I want to take it as a tool for reading/writing/studying and super basic browsing. My phone just broke, chat control just got approved and I’m sick of proprietary shit: I decided I’m not gonna buy anything which doesn’t hold free software anymore.
I love e-ink and I love Linux, but how usable is the pinenote with Linux? How hard is the install process? Can an average Linux user/self hoster use it daily? How’s battery? Couldn’t find many reviews online…


I have one, I wrote a small review for it last year: https://domistyle.gitlab.io/pinenote-2024/ (enable autoplay so the videos play).
You can test Xournal++ and KOReader on any Linux desktop, it’s what works best on the PineNote right now.
They also have an active Matrix group where the main developers are present.
I also have one and agree with your conclusion. My PineNote is so cool and really fun to use!
I use mine most often for displaying and editing my character sheet while playing tabletop RPGs.
The display looks great and mine doesn’t have the stuck pixel or the buggy lines issue you experienced, though I do have very noticeable ghosting artifacts. Probably this is because I mainly use the “performance” optimization setting rather than “quality”. Animations play very poorly, so I found it necessary to use extensions to disable animations wherever possible.
Also, of course, the screen is only black and white so sometimes you lose out on information. E.g. if my GM says “the goblin that stole the flask is highlighted yellow. The one highlighted pink is standing his ground. What do you do?” I would not be able to tell them apart.
I get acceptable but not fantastic battery life. Usually after about 3 hours I’ll have around 60% life left. It would probably be better if I was using a lighter program than Firefox. Mine also has phantom battery drain and loses maybe 15% battery life per day if left unplugged while suspended.
I paid $460 USD for mine, shortly before the import tariffs were implemented.
Overall, I would recommend it for someone who meets these criteria:
I would not recommend it to most people because it is an enthusiast Linux device with an e-ink display. If you’re the kind of person that specifically wants an enthusiast Linux device with an e-ink display then I think you’ll love it
They have since fixed that.
Unfortunately just the nature of the technology. If you’re just reading, DU4:3 works the best, for manga I use the full G:4 mode with screen refresh for every page flip enabled.
I wrote some custom profiles for each (Default, Book, Manga, Notes, Notes (Landscape) which I have on my desktop, I can send you the scripts if you want.
Couldn’t find a good way to use browsers on it yet since they all smooth scroll instead of jumping in fixed intervals.
For web browsing I can navigate alright using spacebar to scroll.

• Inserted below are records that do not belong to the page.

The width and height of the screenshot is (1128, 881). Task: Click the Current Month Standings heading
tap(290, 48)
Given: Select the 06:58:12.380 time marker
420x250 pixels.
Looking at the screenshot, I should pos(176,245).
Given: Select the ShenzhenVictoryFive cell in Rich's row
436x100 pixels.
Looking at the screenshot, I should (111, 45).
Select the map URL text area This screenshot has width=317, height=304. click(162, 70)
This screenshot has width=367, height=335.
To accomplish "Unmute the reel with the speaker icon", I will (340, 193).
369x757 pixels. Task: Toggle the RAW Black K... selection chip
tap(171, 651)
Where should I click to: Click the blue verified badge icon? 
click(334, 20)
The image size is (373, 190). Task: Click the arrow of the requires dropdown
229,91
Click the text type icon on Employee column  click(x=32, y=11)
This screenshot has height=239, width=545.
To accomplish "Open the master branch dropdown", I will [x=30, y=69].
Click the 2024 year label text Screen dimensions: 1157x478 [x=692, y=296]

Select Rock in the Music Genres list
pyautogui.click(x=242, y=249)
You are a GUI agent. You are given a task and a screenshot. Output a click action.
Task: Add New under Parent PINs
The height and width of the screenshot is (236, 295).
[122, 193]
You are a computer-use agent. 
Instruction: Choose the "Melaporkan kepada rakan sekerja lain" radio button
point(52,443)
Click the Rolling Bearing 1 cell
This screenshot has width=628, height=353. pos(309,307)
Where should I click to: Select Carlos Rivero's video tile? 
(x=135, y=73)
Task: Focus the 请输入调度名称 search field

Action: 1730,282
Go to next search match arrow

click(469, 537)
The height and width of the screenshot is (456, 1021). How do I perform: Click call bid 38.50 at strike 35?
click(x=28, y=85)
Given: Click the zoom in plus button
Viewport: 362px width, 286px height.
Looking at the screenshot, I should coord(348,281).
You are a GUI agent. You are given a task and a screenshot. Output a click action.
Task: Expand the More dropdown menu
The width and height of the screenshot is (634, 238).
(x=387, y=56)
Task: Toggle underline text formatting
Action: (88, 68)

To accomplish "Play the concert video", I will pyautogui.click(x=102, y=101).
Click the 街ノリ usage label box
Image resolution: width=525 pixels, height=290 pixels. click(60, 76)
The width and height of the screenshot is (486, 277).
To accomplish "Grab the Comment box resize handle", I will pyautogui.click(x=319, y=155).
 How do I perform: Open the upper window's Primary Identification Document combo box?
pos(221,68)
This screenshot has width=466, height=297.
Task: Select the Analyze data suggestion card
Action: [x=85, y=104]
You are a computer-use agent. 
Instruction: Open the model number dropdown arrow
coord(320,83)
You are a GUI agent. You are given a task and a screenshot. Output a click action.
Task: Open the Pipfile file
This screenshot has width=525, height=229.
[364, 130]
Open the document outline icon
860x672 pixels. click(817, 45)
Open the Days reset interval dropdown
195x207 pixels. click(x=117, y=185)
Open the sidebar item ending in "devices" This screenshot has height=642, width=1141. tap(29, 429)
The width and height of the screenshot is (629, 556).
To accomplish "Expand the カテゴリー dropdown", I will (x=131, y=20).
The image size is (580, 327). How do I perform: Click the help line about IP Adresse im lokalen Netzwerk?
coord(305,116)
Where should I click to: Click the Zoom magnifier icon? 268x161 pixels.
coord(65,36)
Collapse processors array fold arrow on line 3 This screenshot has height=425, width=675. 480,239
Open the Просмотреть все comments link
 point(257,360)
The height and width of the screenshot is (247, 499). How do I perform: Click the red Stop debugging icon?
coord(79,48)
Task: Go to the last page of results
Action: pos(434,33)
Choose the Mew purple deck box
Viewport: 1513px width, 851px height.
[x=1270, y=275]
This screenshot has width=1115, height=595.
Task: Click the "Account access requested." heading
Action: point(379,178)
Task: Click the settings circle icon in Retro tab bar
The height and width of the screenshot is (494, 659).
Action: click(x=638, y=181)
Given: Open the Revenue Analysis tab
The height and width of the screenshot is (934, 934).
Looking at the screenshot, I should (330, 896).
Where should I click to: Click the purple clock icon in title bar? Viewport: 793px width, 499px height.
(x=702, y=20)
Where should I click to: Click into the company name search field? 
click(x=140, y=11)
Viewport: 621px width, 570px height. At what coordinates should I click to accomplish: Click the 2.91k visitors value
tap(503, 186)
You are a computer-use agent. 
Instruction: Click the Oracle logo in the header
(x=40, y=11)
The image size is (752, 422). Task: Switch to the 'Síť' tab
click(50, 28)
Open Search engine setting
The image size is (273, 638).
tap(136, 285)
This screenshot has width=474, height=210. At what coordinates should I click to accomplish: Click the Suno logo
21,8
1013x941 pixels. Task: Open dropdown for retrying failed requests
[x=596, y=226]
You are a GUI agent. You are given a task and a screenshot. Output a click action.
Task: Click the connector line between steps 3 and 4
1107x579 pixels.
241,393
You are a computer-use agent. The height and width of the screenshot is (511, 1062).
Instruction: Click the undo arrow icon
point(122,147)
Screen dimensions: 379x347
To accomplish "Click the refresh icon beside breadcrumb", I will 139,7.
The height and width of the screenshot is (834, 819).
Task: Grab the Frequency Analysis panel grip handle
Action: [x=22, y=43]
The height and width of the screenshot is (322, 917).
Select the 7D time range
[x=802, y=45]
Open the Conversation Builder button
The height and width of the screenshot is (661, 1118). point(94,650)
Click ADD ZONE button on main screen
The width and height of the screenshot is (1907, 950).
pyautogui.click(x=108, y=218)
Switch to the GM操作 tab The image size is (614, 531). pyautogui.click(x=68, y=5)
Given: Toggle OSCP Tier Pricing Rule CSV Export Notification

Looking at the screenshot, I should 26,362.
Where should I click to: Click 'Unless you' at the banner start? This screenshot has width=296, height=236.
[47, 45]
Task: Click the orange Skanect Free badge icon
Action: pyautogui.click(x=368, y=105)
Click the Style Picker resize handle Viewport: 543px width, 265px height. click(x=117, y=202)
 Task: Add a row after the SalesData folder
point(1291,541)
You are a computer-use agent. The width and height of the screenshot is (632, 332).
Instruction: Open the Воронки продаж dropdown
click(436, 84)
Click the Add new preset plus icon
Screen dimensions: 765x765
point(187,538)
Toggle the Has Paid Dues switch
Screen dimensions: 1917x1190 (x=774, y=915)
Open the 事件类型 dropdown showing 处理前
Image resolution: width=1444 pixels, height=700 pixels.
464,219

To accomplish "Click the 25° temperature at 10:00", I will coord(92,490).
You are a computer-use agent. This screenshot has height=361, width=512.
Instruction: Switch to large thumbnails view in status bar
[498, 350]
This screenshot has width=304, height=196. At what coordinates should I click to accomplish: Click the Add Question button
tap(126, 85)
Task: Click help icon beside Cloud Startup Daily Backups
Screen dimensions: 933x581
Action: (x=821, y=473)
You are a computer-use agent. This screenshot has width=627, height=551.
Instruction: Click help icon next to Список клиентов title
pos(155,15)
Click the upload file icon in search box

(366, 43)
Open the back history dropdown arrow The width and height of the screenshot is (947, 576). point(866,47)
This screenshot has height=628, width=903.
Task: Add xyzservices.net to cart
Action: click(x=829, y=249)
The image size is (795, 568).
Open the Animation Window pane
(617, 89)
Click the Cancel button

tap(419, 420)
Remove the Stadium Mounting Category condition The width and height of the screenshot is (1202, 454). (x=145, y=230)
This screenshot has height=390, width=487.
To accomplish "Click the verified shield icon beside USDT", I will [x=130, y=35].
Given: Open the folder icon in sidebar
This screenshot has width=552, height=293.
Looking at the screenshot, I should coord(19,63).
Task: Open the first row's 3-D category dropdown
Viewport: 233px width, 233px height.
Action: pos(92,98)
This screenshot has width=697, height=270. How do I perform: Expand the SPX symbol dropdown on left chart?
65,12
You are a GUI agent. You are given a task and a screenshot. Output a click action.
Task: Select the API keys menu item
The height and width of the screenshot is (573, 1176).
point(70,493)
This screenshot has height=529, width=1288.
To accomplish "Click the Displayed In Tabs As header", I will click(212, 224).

Naturally, that works best with a bluetooth keyboard attached, but you could resize the window and use the soft keyboard if you prefer. The “vimium” extension for Firefox makes keyboard navigation much nicer.
It’s 610€ for me. Isn’t this thing coming from China? Why is it so expensive in the EU? 🤔
The EU store ships from the EU with warranty, support, etc. for quite a hefty premium. I ordered from the global store which ships from Hong Kong. Paid ~500€ a year ago (including taxes).
thanks for this, so it’s not that bad and it seems to be working fairly good enough… Mmmh I might think about that, how’s the battery life? How long do the tips last? The pen is active or passive?
I left mine running over night with KOReader open, Nextcloud in background, no suspend and it took 20 hours and 10 minutes to go from 100% to 10%.
As @poweruser@lemmy.sdf.org wrote, there is a pretty significant phantom drain where it loses about 15% per day when suspended.
I have used the same tip for a year and it’s still fine. It also comes with 2 tip replacement and all of the generic pens for EMR screens work on the Pinenote.
Can’t say much about the battery life but I’m going to leave it running once it’s fully charged and report back.